Mais ce que je trouve le plus intéressant, c'est sa réflexion sur la mémoire. Murail s'interroge sur la fluctuation des souvenirs, leur caractère subjectif, le fait qu'ils se soient déformés avec le temps ou qu'ils aient interféré avec ceux des autres : "Comment faire pour que mes souvenirs d'enfance, heureux ou malheureux, soient vraiment mes souvenirs?". Retournant sur les lieux (notamment la ville du Havre, elle est normande elle aussi!), rencontrant des membres de sa famille perdus de vue, elle est souvent perturbée par le décalage entre ce qu'elle pensait et la réalité des faits ("Le Havre se joue de mes attentes.
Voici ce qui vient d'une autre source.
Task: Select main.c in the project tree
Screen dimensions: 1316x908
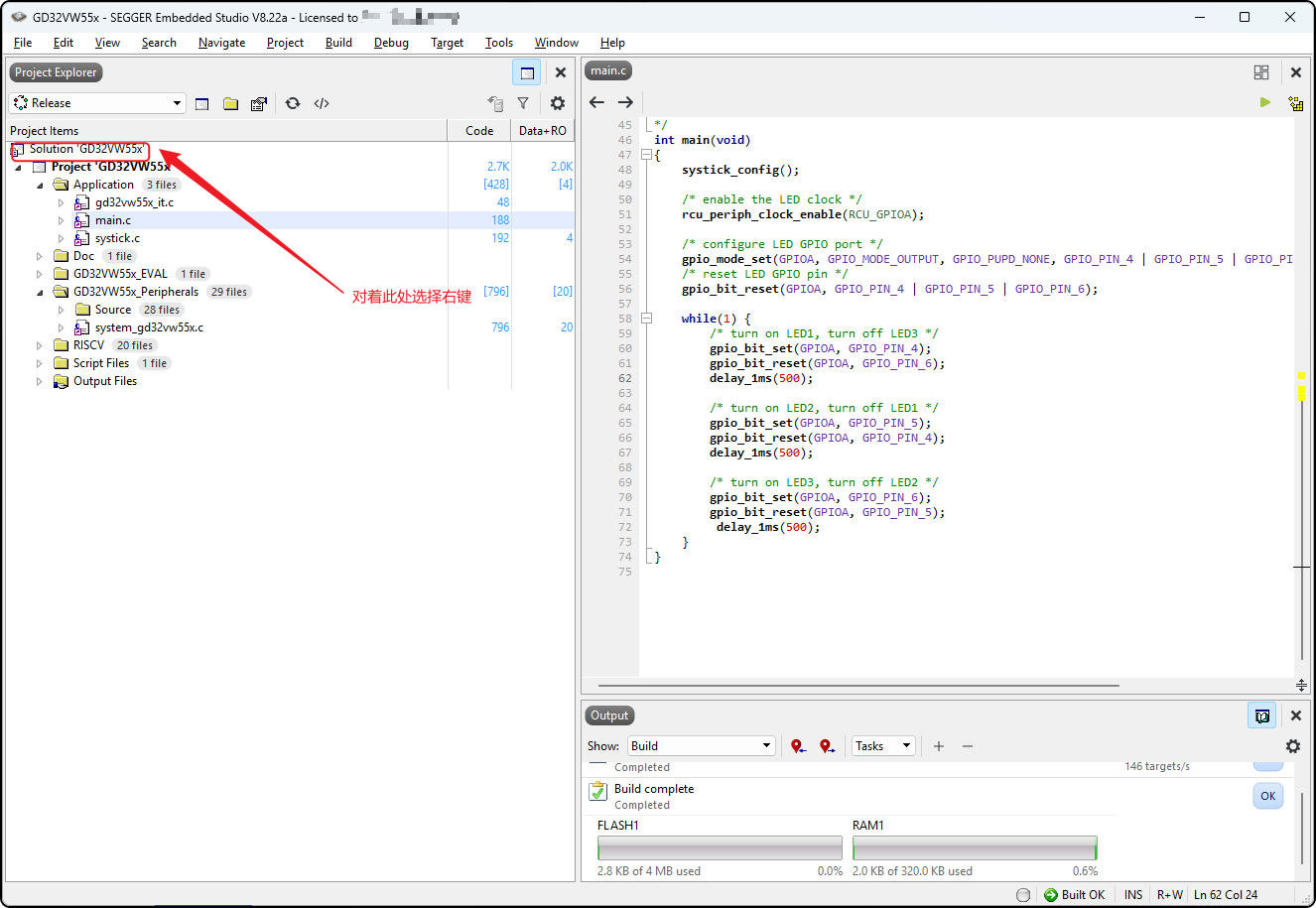Action: point(112,220)
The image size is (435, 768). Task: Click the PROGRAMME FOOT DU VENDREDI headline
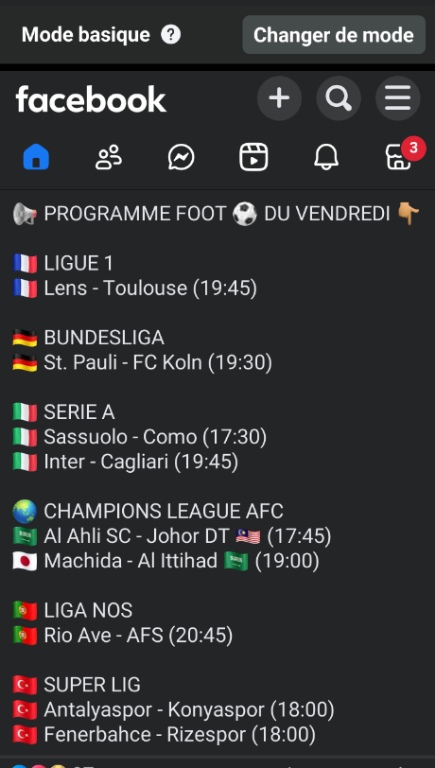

Cette ville est étrangère. Je ne reconnais rien."). Et puis soudain, "le passé se délivre en vrac", sans qu'elle s'y attende, la submergeant d'émotions. Ces passages-là sont très touchants. On sent qu'elle fait ce qu'elle peut pour tout assimiler, tout ordonner dans sa tête, que son "entreprise" l'éprouve psychologiquement. Et en même temps elle lui semble nécessaire car "une douleur écrite est une douleur pansée". Au risque de blesser son entourage, forcément impacté par ce "travail de remémoration": "C'est l'écueil de l'écriture autobiographique. On est amené, en parlant de soi, à parler des autres".

 

Au bout du compte on referme le livre en ayant l'impression d'avoir parcouru une sorte d'écrit cathartique, que Marie-Aude Murail aurait davantage écrit pour elle, pour se libérer, plutôt que pour son lectorat qui ressort un peu déstabilisé par sa forme et son contenu. Cela reste avant tout un bel hommage personnel à une lignée de femmes qui lui a transmis "à travers le voile de mes doutes et de mes douleurs, la gaieté, la foi, la vitalité" qu'elle s'efforce de partager "quand j'écris pour la jeunesse".